**Requirement**
At the line containing "Where should I click to: Collapse", begin an exact copy, and continue through the last line of the entries below. Leave out any pictures.

(Entries provided begins)

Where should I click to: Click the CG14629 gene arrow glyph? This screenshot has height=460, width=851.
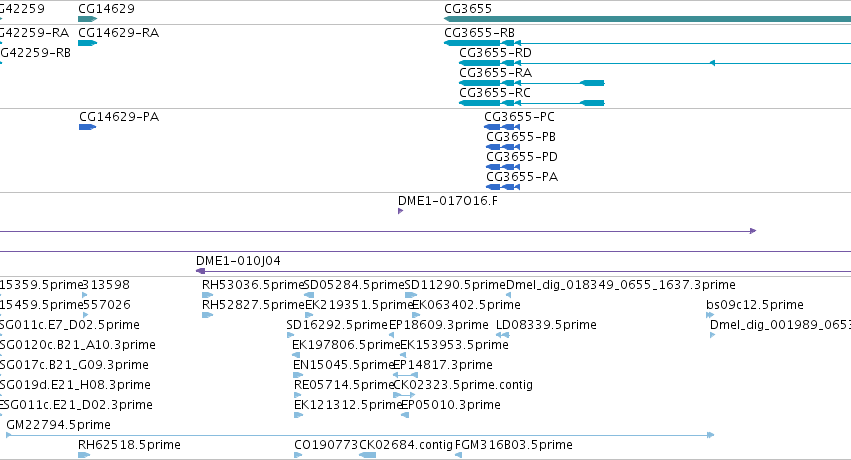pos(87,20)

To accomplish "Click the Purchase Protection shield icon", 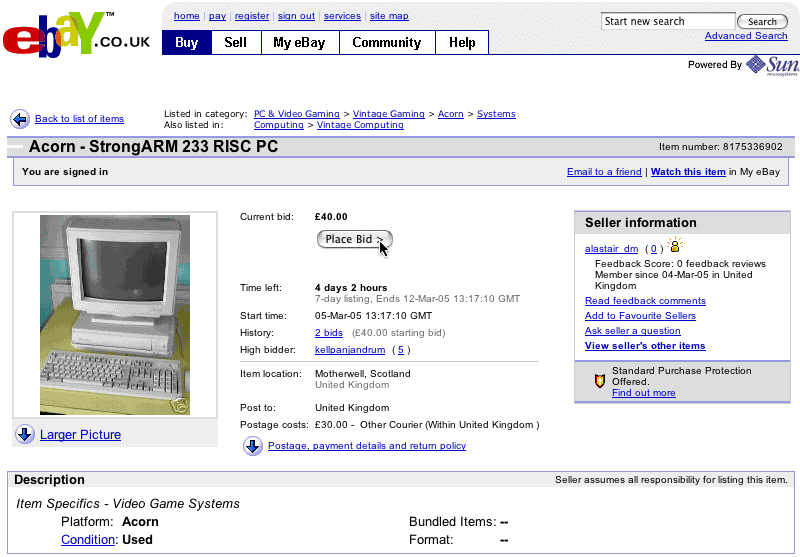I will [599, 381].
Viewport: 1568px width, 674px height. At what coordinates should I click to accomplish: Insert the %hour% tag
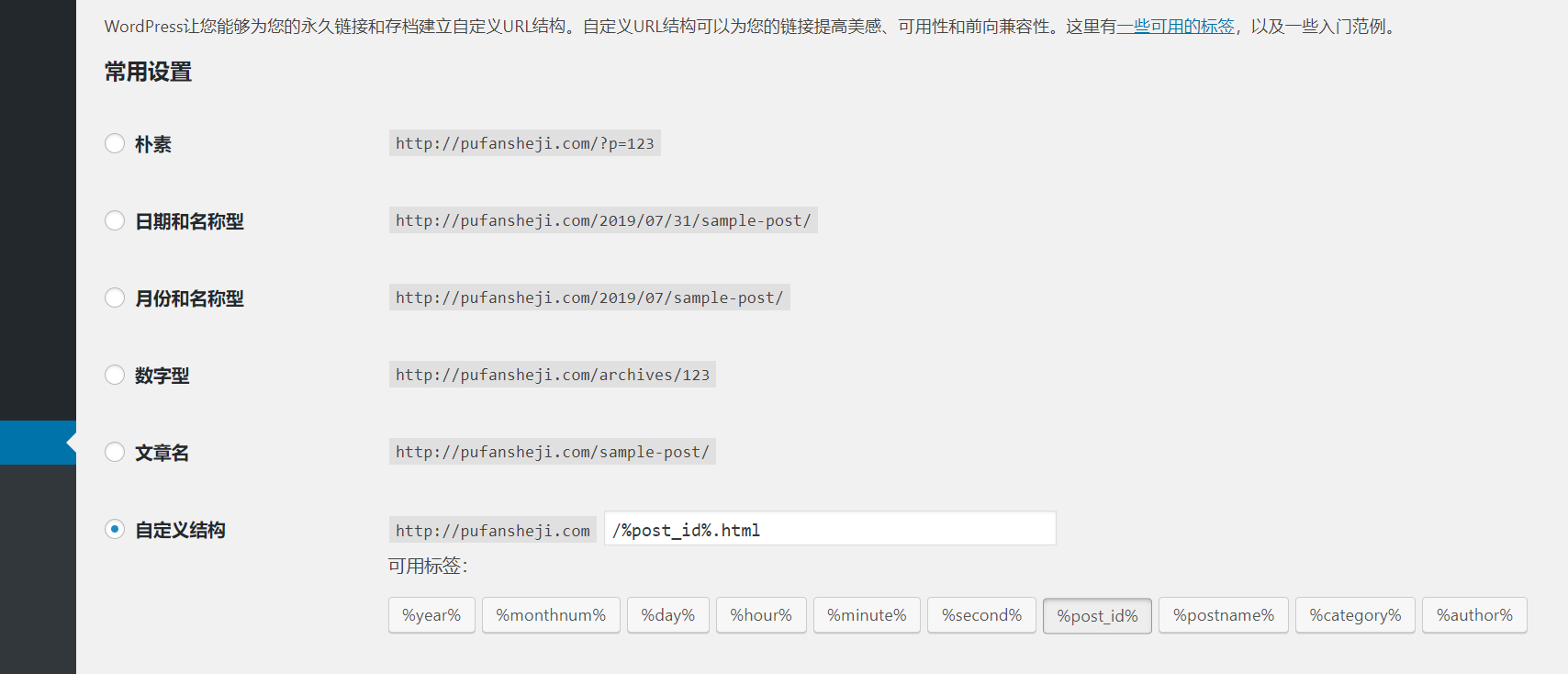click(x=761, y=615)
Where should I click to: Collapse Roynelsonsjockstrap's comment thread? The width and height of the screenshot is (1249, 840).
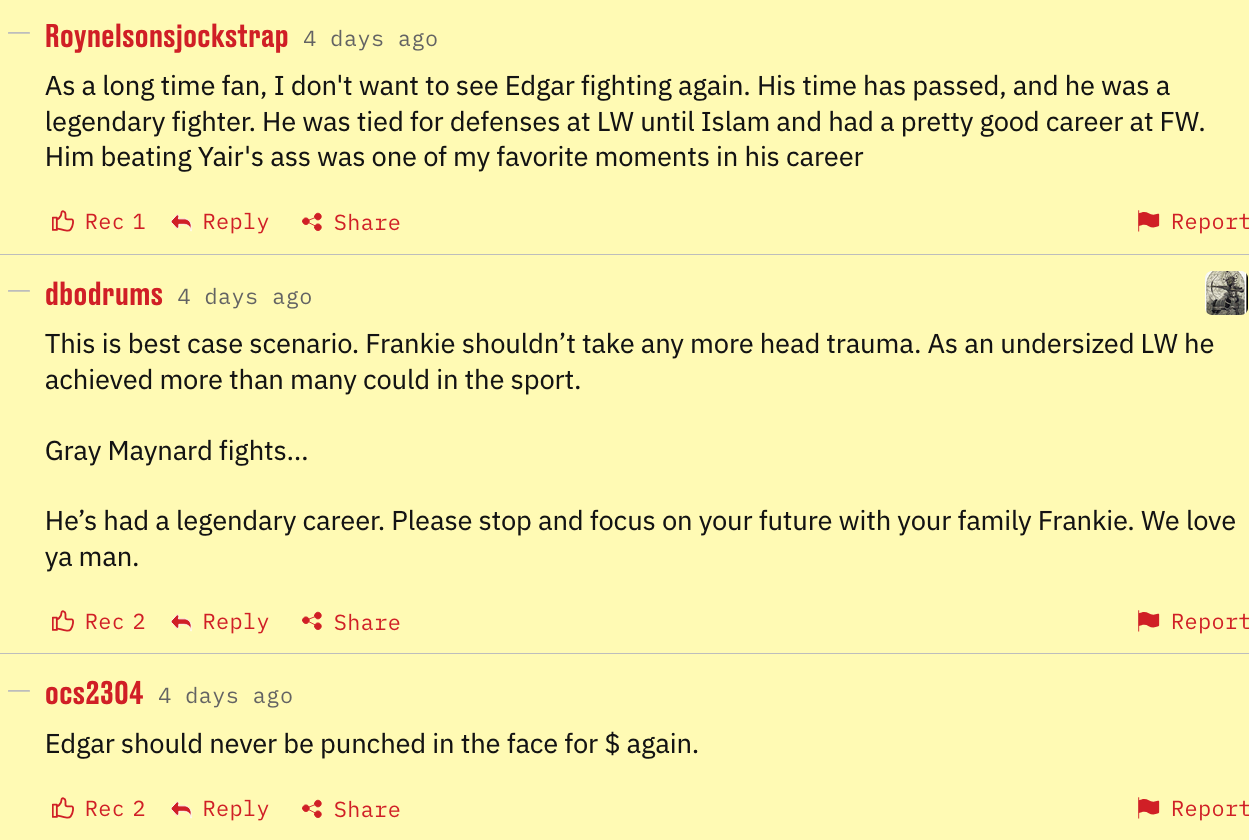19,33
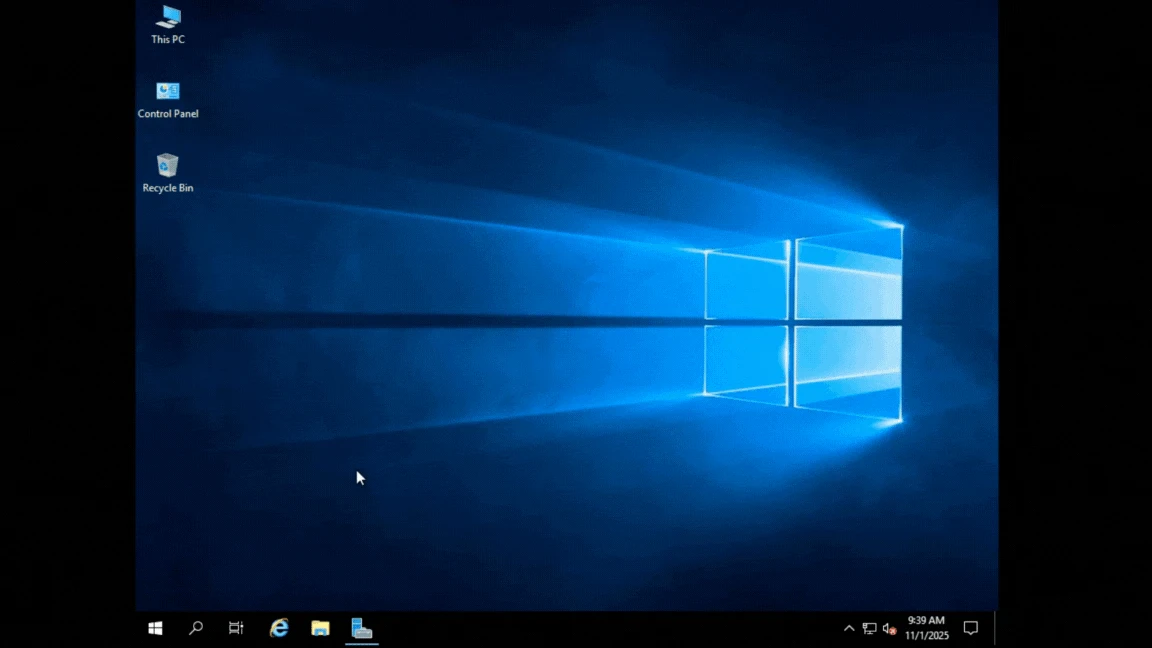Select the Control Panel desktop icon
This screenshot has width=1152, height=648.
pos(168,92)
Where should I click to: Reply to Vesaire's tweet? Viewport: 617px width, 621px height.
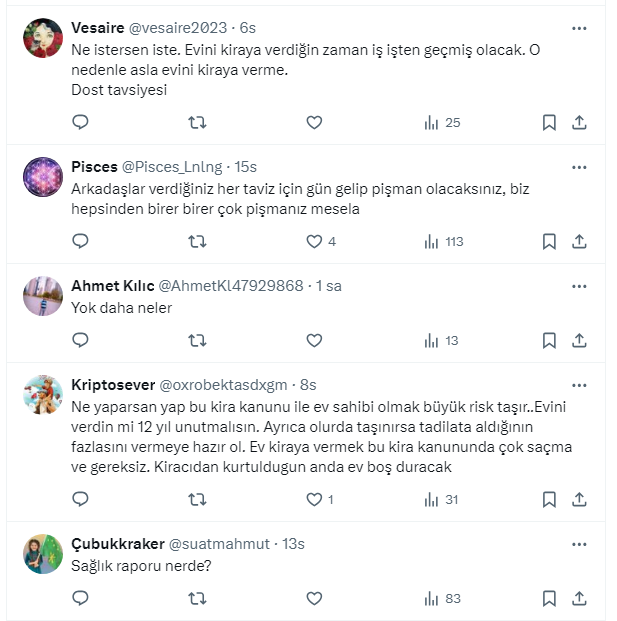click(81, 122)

(Entries provided ends)

**Result**
Where should I click to: Collapse Roynelsonsjockstrap's comment thread? The width and height of the screenshot is (1249, 840).
19,33
Select the Control Panel desktop icon
This screenshot has width=1152, height=648.
pos(168,92)
Where should I click to: Reply to Vesaire's tweet? Viewport: 617px width, 621px height.
click(81, 122)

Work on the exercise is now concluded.